Policy evaluation outcomes recorded in ECTs are self-asserted
by the executing agent. A compromised or malicious agent could
create ECTs with false policy claims (e.g., setting
"pol_decision" to "approved" without actually evaluating the
policy). The trustworthiness of policy claims depends on the
trustworthiness of the signing agent and the integrity of the
broader deployment environment.
# IANA Considerations
## ECT Policy Decision Values Registry {#pol-decision-registry}
This document establishes the "ECT Policy Decision Values"
registry under the "JSON Web Token (JWT)" group. Registration
policy is Specification Required per {{RFC8126}}.

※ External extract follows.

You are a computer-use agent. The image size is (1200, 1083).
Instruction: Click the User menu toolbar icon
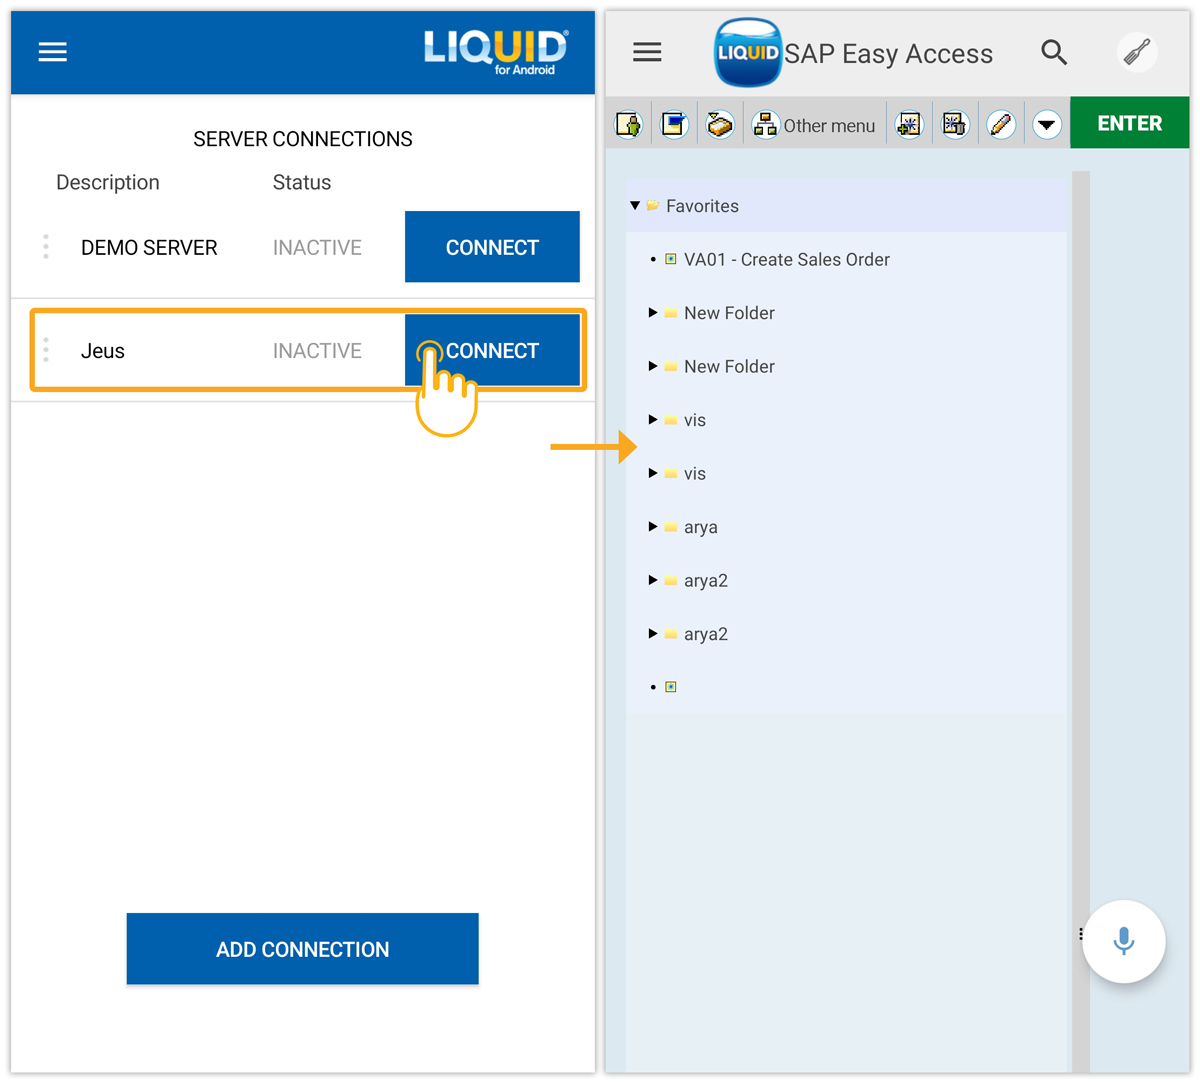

The initial contents of the registry are:
| Value | Description | Change Controller | Reference |
|:---:|:---|:---:|:---:|
| approved | Policy evaluation succeeded | IETF | {{policy-claims}} |
| rejected | Policy evaluation failed | IETF | {{policy-claims}} |
| pending_human_review | Awaiting human judgment | IETF | {{policy-claims}} |
{: #table-pol-decision title="ECT Policy Decision Values"}
--- back
# Acknowledgments
{:numbered="false"}
The policy evaluation and compensation patterns defined in this
document were originally part of the core ECT specification
{{I-D.nennemann-wimse-execution-context}} and were extracted into
this companion document to keep the core specification focused on
identity, action recording, lineage, and integrity.